As if sense of proportion wasn’t already out of the way, an entire SWAT team detained Sufi rocker Salman Ahmad, and put him away in a police van. In what can only be called an act of Rock & Roll Jihad, Mr Ahmad opened the (unlocked) van door and fled the scene. Why this sham merits mention is that — while Noon was jailing Junoon (and failing) — banned outfits had already rolled into Aabpara. What is doubly depressing is the climate: the National Action Plan was already under fire, but then the sectarians decided to make it a joke altogether.
The NAP is made up of twenty points, of which Point 15 declares ‘zero tolerance for militancy in the Punjab,’ at least on paper. In real life, not only does the state stay clear of Punjab, it allows those militants to assemble in Islamabad.
There’s also Point 18 — ‘dealing firmly with sectarian terrorists.’ Again in real life, this means granting said terrorists a police guard, because calling for ethnic cleansing is a risky business these days.
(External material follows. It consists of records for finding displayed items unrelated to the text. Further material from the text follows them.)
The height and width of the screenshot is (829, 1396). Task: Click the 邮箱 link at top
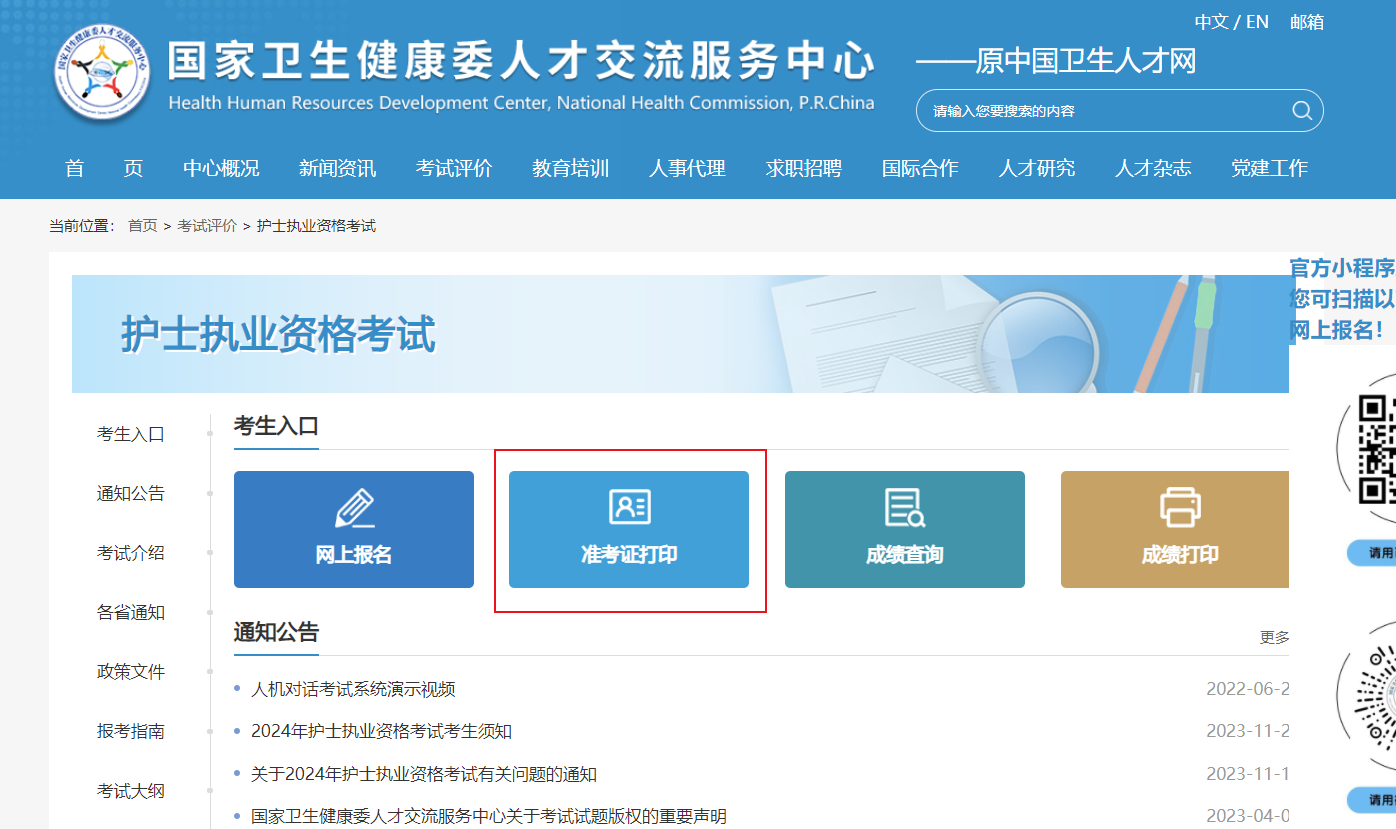pos(1306,22)
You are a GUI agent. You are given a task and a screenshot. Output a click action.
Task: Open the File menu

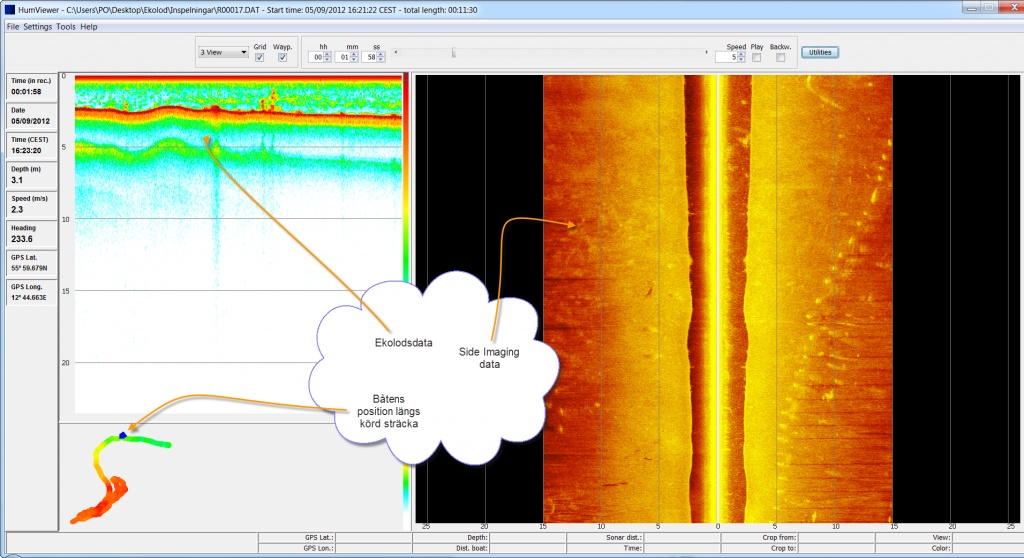click(x=12, y=26)
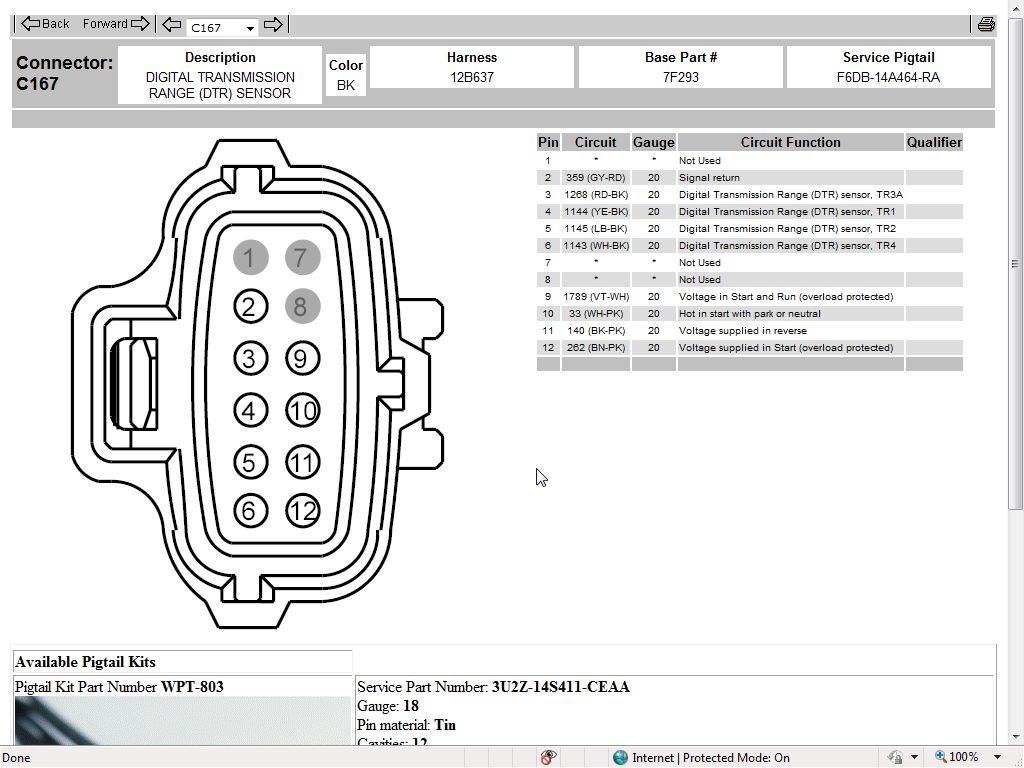Click pin circle 12 on the connector diagram
Screen dimensions: 1024x768
(x=303, y=511)
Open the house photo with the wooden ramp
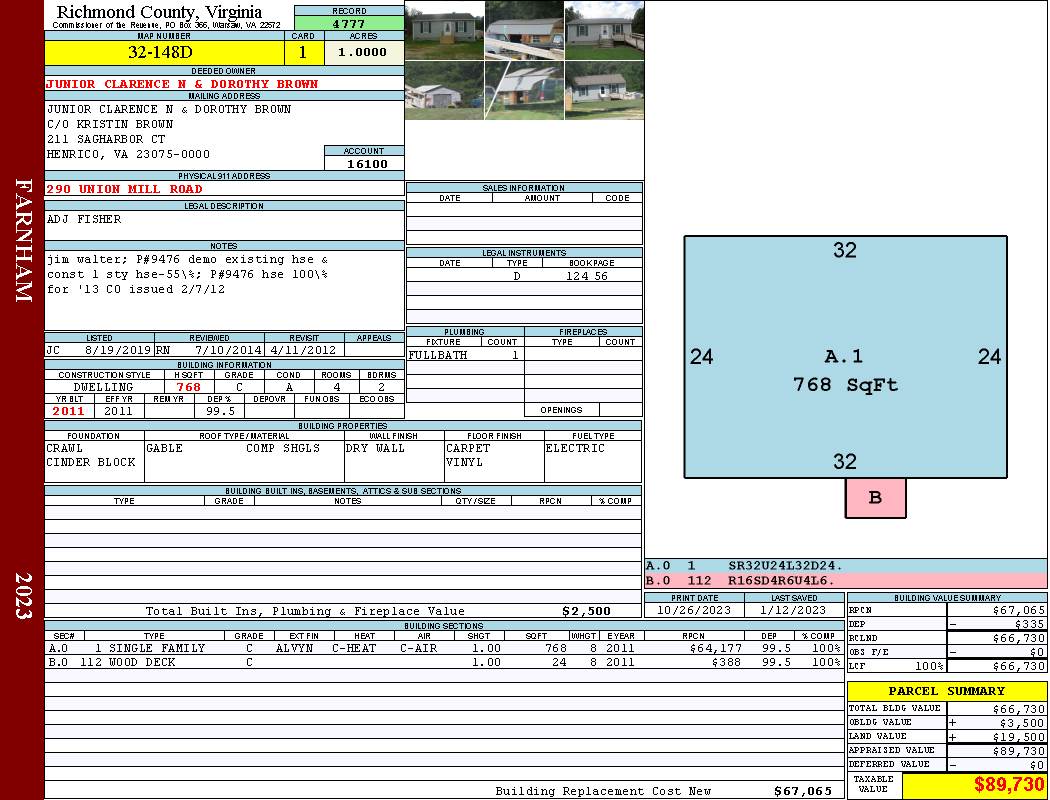This screenshot has width=1050, height=800. (x=603, y=30)
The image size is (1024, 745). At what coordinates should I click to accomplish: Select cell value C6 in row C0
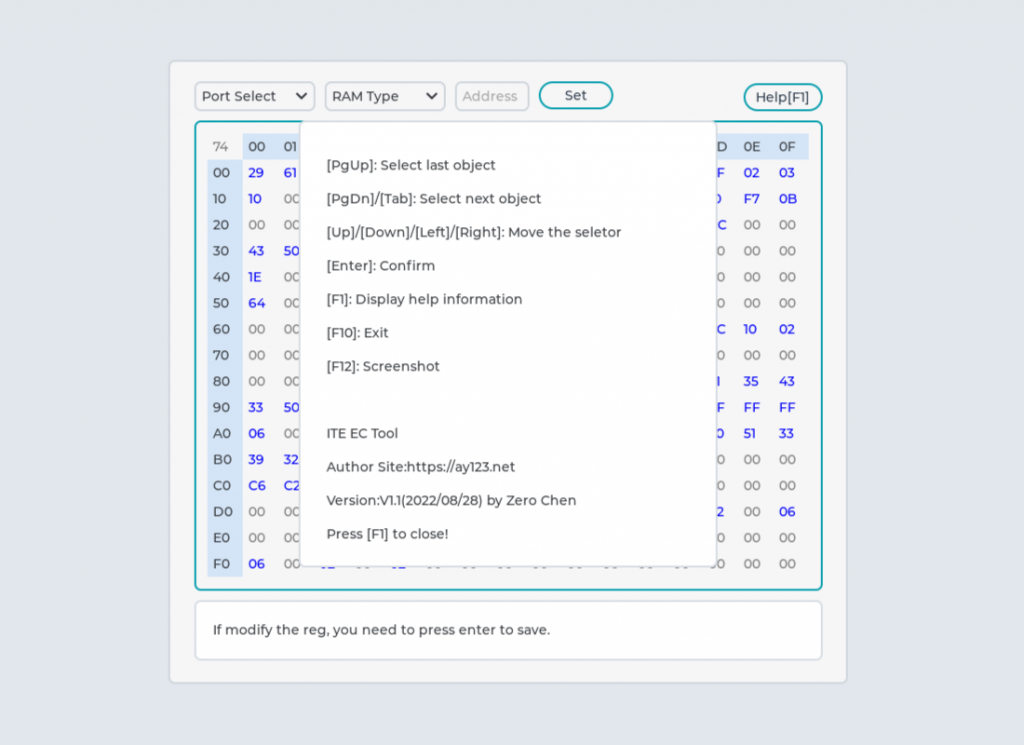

There’s also the rest: ‘prohibiting militant groups from operating in the country’ (Point 3), ‘ensuring against re-emergence of banned outfits’ (Point 7), and ‘banning glorification of terrorists through print and electronic media’ (Point 11). In sum, the state did nothing about a sectarian soiree that broke Points 3, 7, 11, 15, and 18 of the NAP.
And there lies the problem. Pakistan’s future lies in whether it manages to prevent future Quettas, future APS attacks, future sectarian rallies in the heart of the capital. Instead, it finds itself in a fistfight between its two major parties, over starting an investigation that should have ended months ago.
Not that there aren’t ways out: the Muslim League can still sue for peace, enacting a law in parliament that creates a judicial commission per the joint opposition’s TORs. The PTI has hinted at such an olive branch, but they’ve been waving it in the dark ever since.
Second, the PTI could abide by a recent decision of the Islamabad High Court: rather than jam up the works, it could protest in Democracy Park in F-9, and the state, for its part, would do away with its containers. Let us get through to 2018, sirs — democracy’s tough on everyone, but there’s just 19 months left. The system cannot hold this way.
Third, the obvious (and least probable) choice — state institutions could shake themselves awake, and launch an actual probe into all the hucksters connected to Panama. In this ideal ending, the probe would bring concrete results, corruption would become a dirty word, and the PTI would delay revolution until the actual election.
But Pakistan seldom gets its share of ideal endings. Most likely, we get none of the three, and brace ourselves for Sheikh sahib’s next appearance. Quetta can wait.
Published in The Express Tribune, November 1st , 2016.